3 years later I can't go back to that school I have quit and did home school, I feel ashamed that I'm not a strong man
I could never get these guys back there's too many of them I just feel like ****

Evry day I play PC games and drink energy drinks but they don't get me my high anymore I can't block out this pain
I'm 16 soon and I have another year of nothing

I feel like if I went back to the school evryone would know its because the guys in the upper year that beat me up had left
And I would be only going because of that

I'm not going to cry about this because I just can't right now in my life I want to be strong

I just want to know 2 things

What I can do to move on from it ?
What I can do to move up from where I am now ?

joypulv
Oct 2, 2010, 05:48 PM
WHAT? You stay home because 10 guys beat you up? How is that something to be ashamed of? Go back. Where the heck are your friends, especially the one who you got into this for? (Which was not a good thing to do over a stupid ball.) You need to stop taking every action in life with such huge reactions - beating up the guy who took the ball, hiding from the world because you got beat up. GO BACK TO SCHOOL, let any remarks the first week roll off your back with a shrug, and everyone will forget about it. Most probably already have.
Being strong has nothing to do with fighting.

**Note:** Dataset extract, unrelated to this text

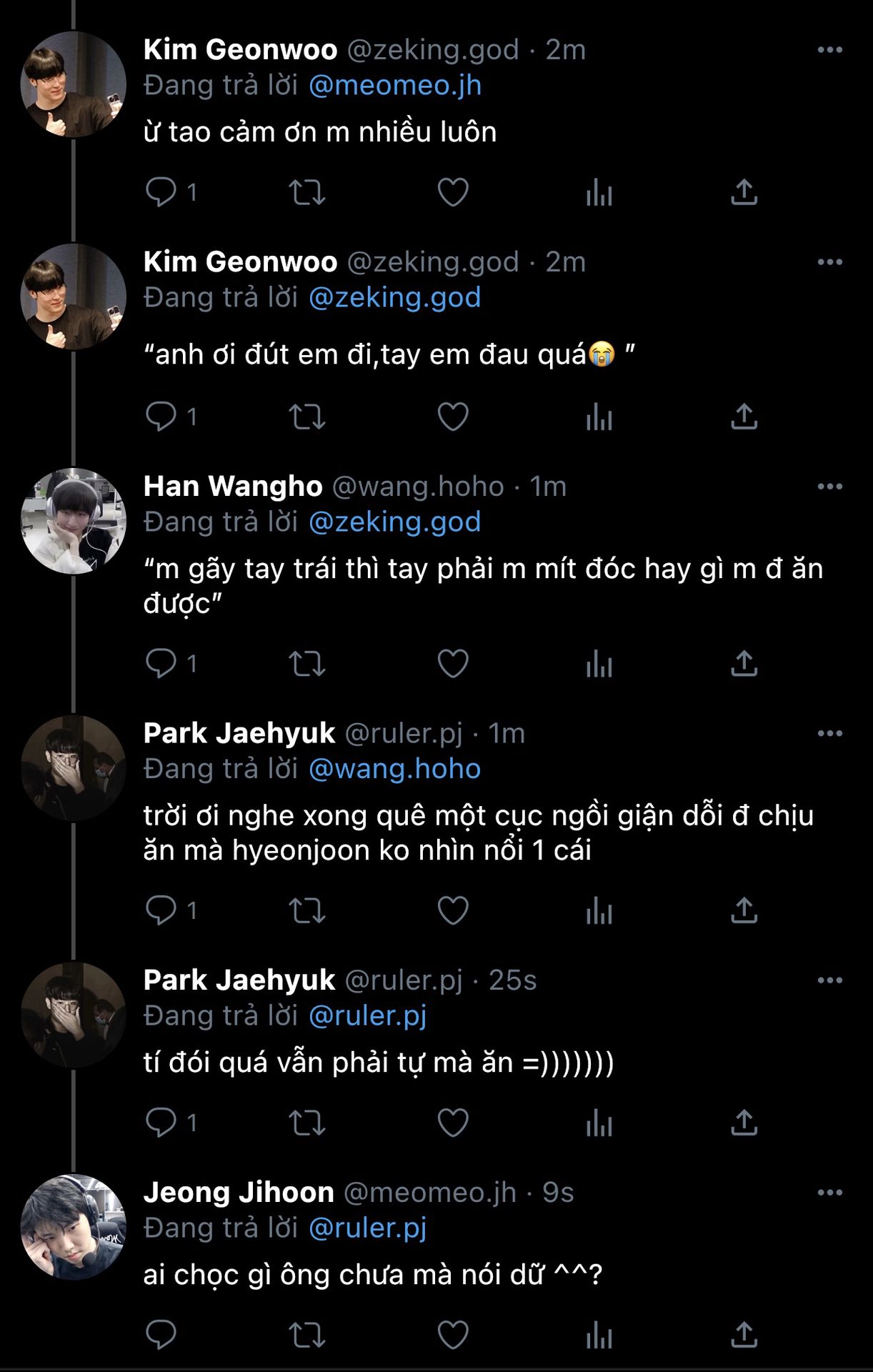Open reply on Park Jaehyuk's 1m tweet
873x1372 pixels.
(161, 910)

Study a martial art where they will teach you all about that.

redhed35
Oct 3, 2010, 06:55 AM
You were very brave to take on 10 guys,even if it was very dangerous and idiotic,as you could have got seriously injured.

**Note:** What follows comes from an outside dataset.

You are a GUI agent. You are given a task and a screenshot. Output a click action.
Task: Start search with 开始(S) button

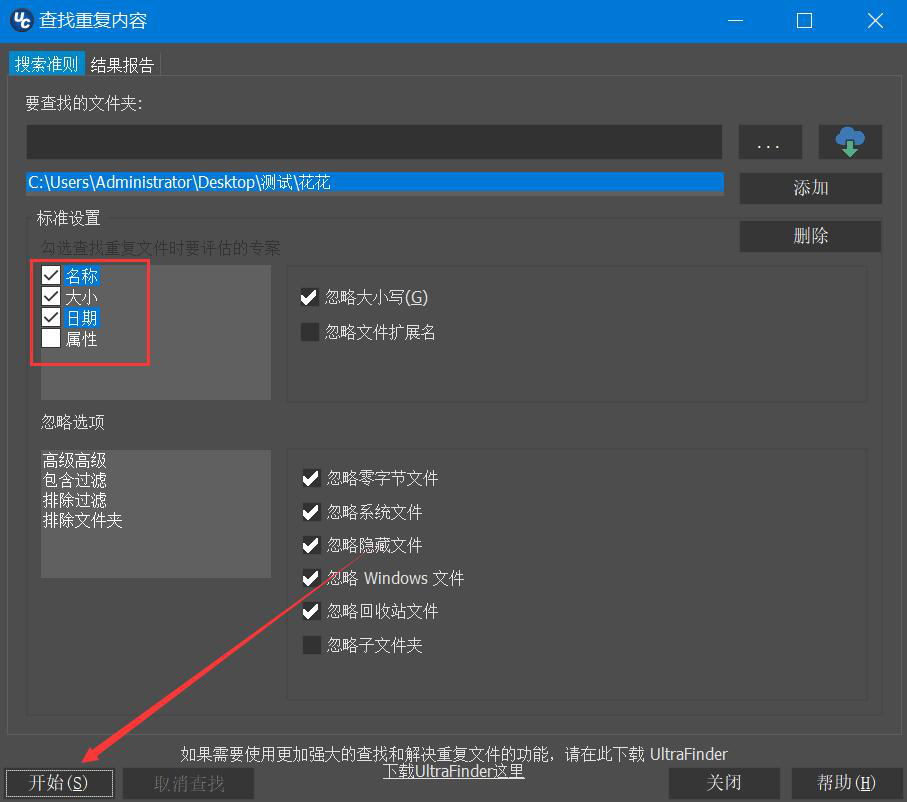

Your male ego,your pride has taken a blow,but I'm sorry to say it won't be he first time in your life that it will happen.

Your learning to be a good man,a strong man.

Strong does not mean to have to beat someone up,strong is knowing your bounderies,stepping up to the plate when you need too,being a good friend,a hard worker,a good son,and some day a good husband and father.

There is courage inside you,you took on 10 guys,the courage is there to go back,with your head held high.

Over coming this requires you to go back.

Going back to school will break the taboo you have built up in your mind.I can guarantee you there have been many incidents since that time,your old news now.

Isolation was made the problem bigger then it is,talking about it with your parents,a meeting with your teachers and school councillor can give you the support you need.

Asking for help is strong,its brave and it's the only way out of the thoughts keeping you inside and away from your friends.

In one years time would you still like to be where you are right now? Or looking back at it and thinking now you got over it,you can do anything.

Be brave,its in you,take a step and ask for help.

DoulaLC
Oct 3, 2010, 07:50 AM
This has weighed so heavily on your mind, but remember that people will be more concerned with what is going on in their own lives than what happened in yours.

The vast majority of people at your school have likely not given it anymore thought. The ones who were a problem are gone. If someone were to say something, simply state that "Hey, I came out alright with 10 to 1." and then let it go.
More people will probably ask where you have been than say anything about what happened.

You showed courage to stand up for your friend... however, I have to agree, taking someone down over a ball is probably not your smartest move... :) No doubt in hindsight you realise that now, but I understand that at the time it seemed like a good idea and was probably more of a knee jerk reaction. You said it yourself, your pride got in the way of your common sense.

Lesson learned... about yourself, the danger of being too proud sometimes, and what is and isn't important in friendship.

Go back to school... get involved with activities you enjoy... hang out with your friends/make new friends... focus on your goals for the future.